Royal Soviet Company strikes back
The RSC, formerly known as the Royal Shakespeare Company, launched its four-year Russian project yesterday with a pair of new plays that were a lot better than I’d feared, though not as good as I’d hoped.
I was longing for an announcer to take the stage before The Drunks to say that the show would start half an hour late because the actors were still in the pub.
Alas, no such luck: instead the stage filled with actors in greatcoats swilling vodka, though how on earth they researched this scene I’ve no idea as there is a warped Stalinist working hours ban on alcohol throughout the company, onstage and off.
The second play, The Grain Store, started with the unsavoury sight of members of the paying public filling their faces onstage with the actors in Ukrainian peasant costumes.
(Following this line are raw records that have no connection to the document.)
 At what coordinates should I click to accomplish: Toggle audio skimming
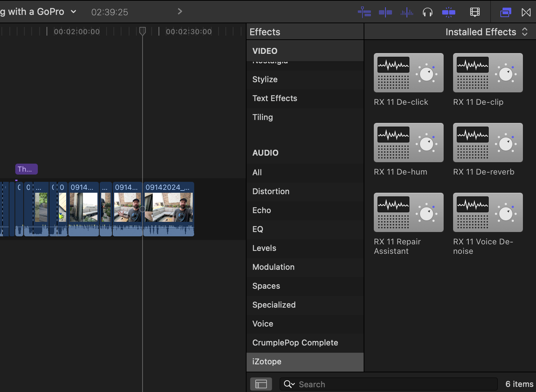point(407,12)
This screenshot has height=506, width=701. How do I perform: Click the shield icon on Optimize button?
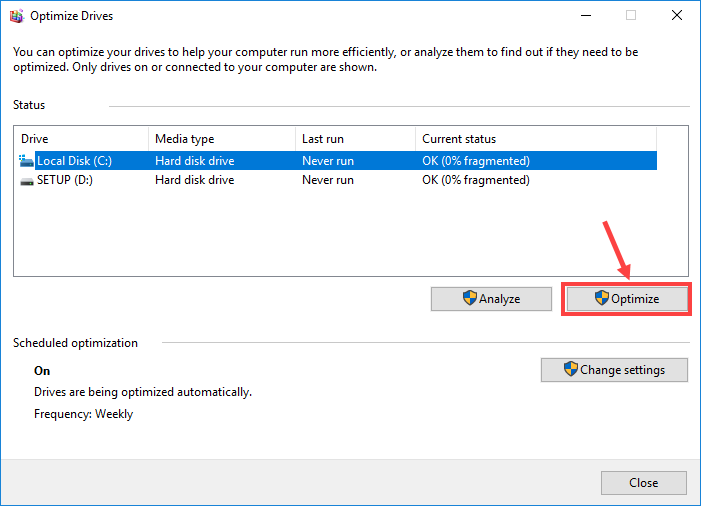pyautogui.click(x=601, y=298)
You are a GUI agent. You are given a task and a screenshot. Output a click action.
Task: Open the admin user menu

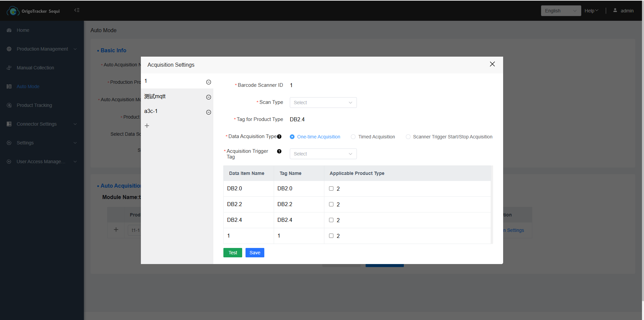624,11
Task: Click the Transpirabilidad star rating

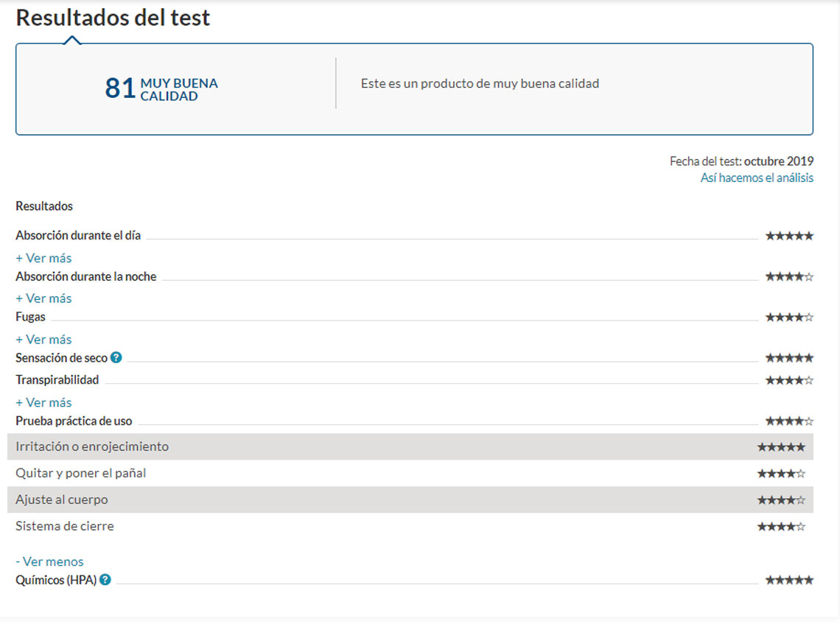Action: [x=789, y=381]
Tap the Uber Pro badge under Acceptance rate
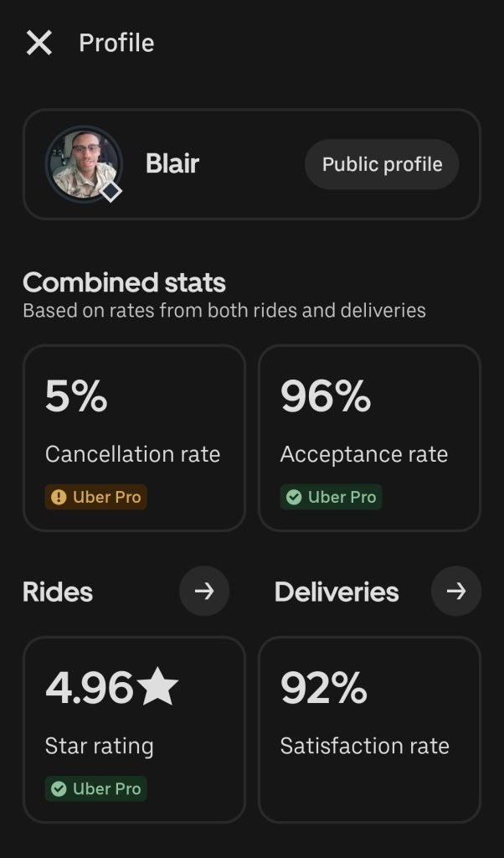The height and width of the screenshot is (858, 504). (x=332, y=497)
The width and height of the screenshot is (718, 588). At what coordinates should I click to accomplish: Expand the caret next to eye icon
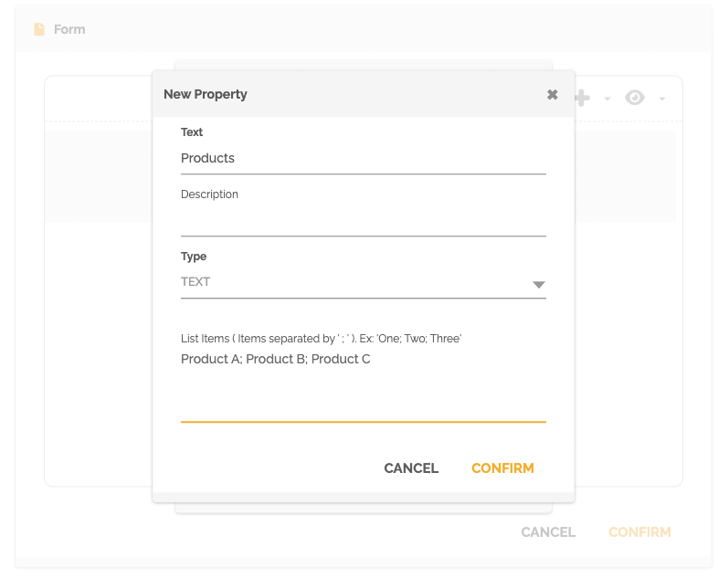tap(662, 99)
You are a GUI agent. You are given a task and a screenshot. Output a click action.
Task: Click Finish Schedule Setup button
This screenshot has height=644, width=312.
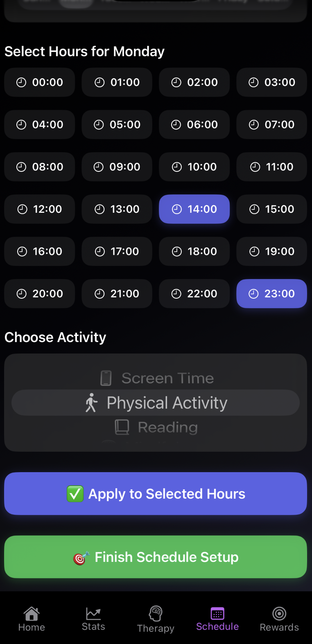tap(156, 557)
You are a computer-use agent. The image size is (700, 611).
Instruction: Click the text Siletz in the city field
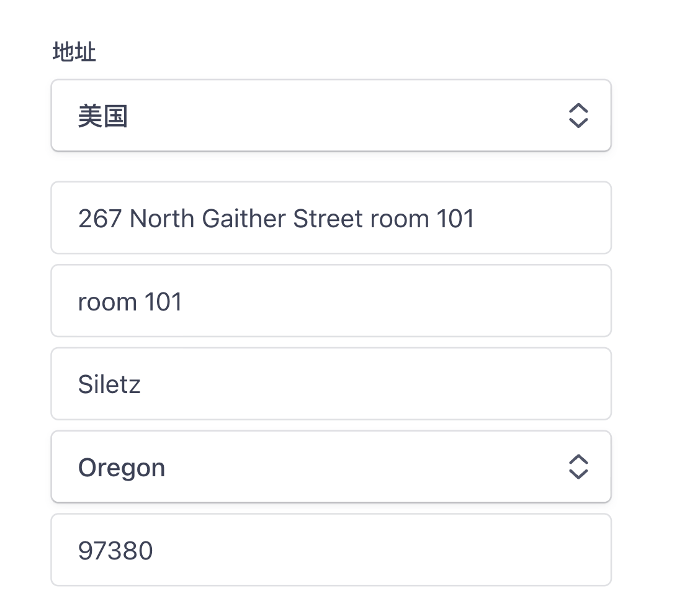pos(109,384)
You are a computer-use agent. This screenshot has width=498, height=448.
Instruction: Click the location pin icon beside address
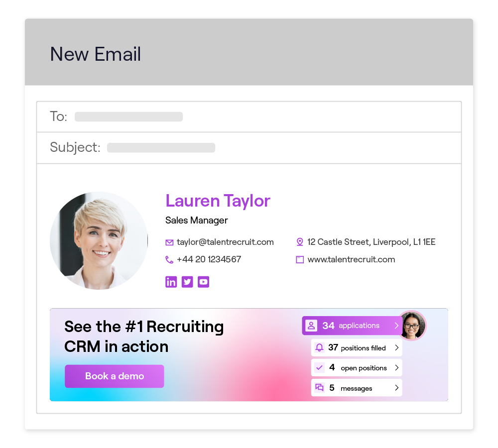point(299,242)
As they were told to leave the stage and trudged off in docile, pleased-with-themselves fashion, a real sight for sore eyes, things could only get better.
And they did, except when Kathryn Hunter as a seraphically senile woman memorialising her parents in the present day jumped back in time to become a simian farm worker with a repertoire of tics and face-pulls that only Jack Douglas or Benny Hill could envy.
In between the plays there was a marvellous talk in the Shakespeare Institute — sorry, Soviet Institute — given by the BBC’s star diplomatic correspondent Bridget Kendall about the unchanging real nature of the Russian people, which explains why both the plays seemed so familiar and curiously non-contemporary.
On my perambulations around town I bumped into Michael Boyd who gave me the most frightful semi-friendly wigging about a previous blog here which he said he’d not read but heard about (it’s amazing how people, all the time, get aerated about things they’ve not seen or read) and threw in my face the fact that the former RSC had won several awards recently, as if that explained everything.
Still, he sounded on good robust form, which you need to be when you run the RSC, and the very least you can say about the opening Russkie (formerly RSC) season — which comes off soon after it’s opened, like next week; what’s all that about, then? — is that Boyd is certainly doing it because he believes in it. And so, by the sound of it, do the actors.
The grimy, broken down look of it all suits his preferred designer, Tom Piper, too, who is never going to win Boyd any much coveted awards for a pretty Love’s Labour’s or a deliquescent Much Ado.
The company fuelled the critics between shows with beef stroganoff and chocolate cake served in Hall’s Croft, home of Shakespeare’s daughter Susanna and her physician husband John Hall.
It was an enjoyable interlude in a fascinating afternoon, one which we may still look back on and admit that it signified the start of a new era in the history of the Bard company keeping bad company with Russian lowlife in Stalin’s groan and peasant land.

September 25th, 2009 at 8:05 pm
I am always fascinated to read about what Michael Coveney has to eat and drink. It’s even better when he pours scorn on the members of the paying public. Too right! It’s entirely appropriate that critics should be sniffy about people who actually work for money to pay for their theatre tickets. A pat on the back for that man! It’s brilliant that Whatsonstage are so committed to commissioning a regular blog from someone who manages to sustain this character of an out-of-date, tired, hopelessly bitter, and often ill-informed theatre critic. Three cheers for all. (Tonight, for my dinner, I ate chicken.)
September 26th, 2009 at 1:01 pm
Fascinating review of a work that portrays the Ukrainian Holodomor - an event that claimed more than the battlefields of WWI (they ate leaves and grass for dinner…before succombing).
I suppose “Julius Caesar” was just a knife fight.
September 27th, 2009 at 2:12 pm
Hear hear Honestly, why is this man not writing for a major national newspaper? And thank God we have someone standing up for more prettiness on stage. Who the hell does that designer think he is making actors who are playing famine victims look a bit the worse for wear? The cast and company of the RSC could learn a thing or two from that Mr Coveney - drink more while they are at work, relax a bit, get a bit more tired and emotional. I say free vodkas all round especially for Mr Coveney. And more chips too please.